Please repeat the records beneath this task exactly as they appear, but skip the images.

------ RECORDS SUPPLIED ------

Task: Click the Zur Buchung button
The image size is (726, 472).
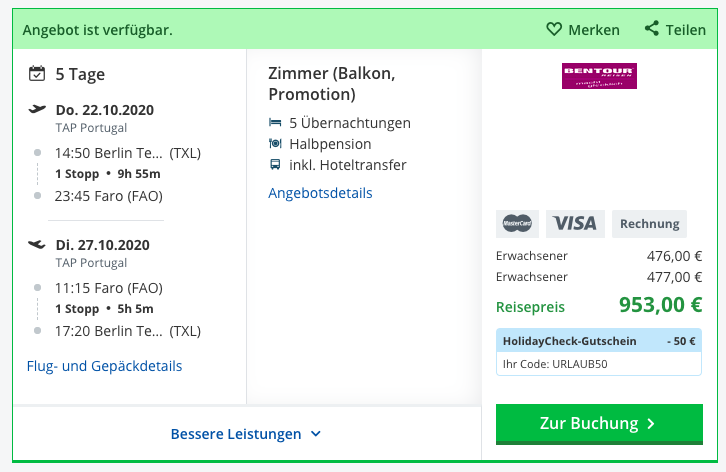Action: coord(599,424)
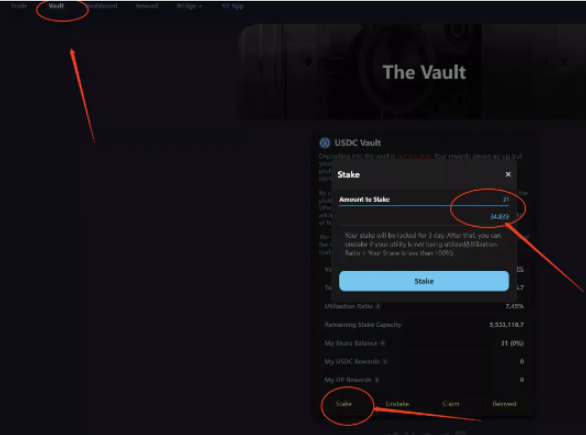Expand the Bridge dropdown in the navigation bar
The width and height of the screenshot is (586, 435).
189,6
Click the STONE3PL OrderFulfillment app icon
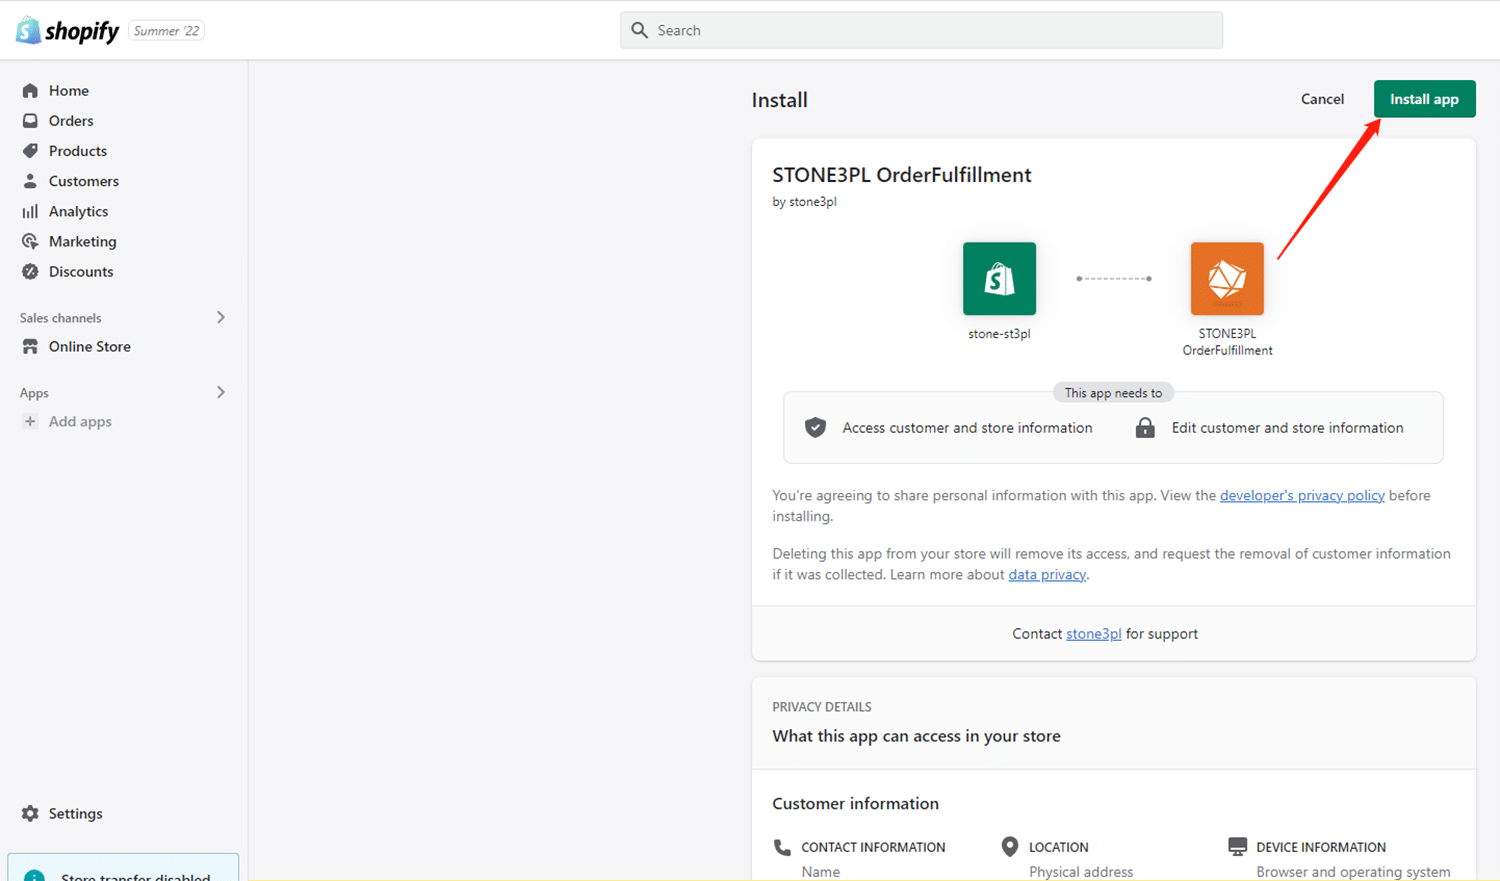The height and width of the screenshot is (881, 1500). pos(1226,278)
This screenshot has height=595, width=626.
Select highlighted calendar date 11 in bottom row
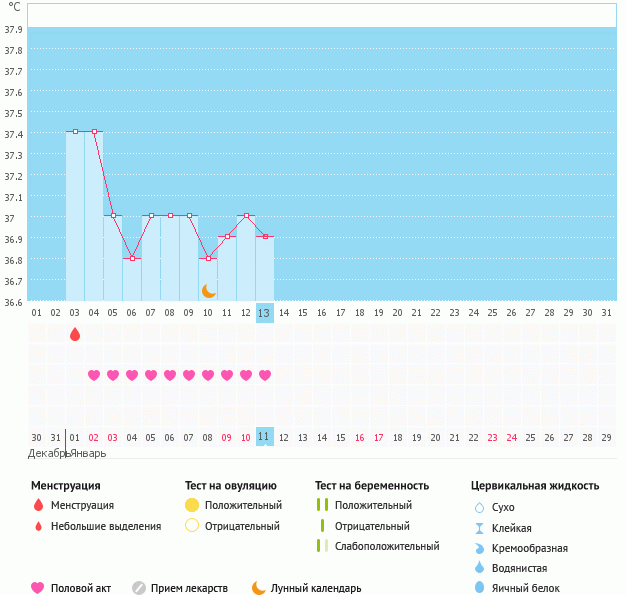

------

▶ EXPECTED ANSWER
Task: Click the Zur Buchung button
The image size is (726, 472).
Action: coord(599,424)
Expand the Bridge dropdown in the navigation bar
The width and height of the screenshot is (586, 435).
189,6
Click the STONE3PL OrderFulfillment app icon
The height and width of the screenshot is (881, 1500). pos(1226,278)
This screenshot has height=595, width=626.
Select highlighted calendar date 11 in bottom row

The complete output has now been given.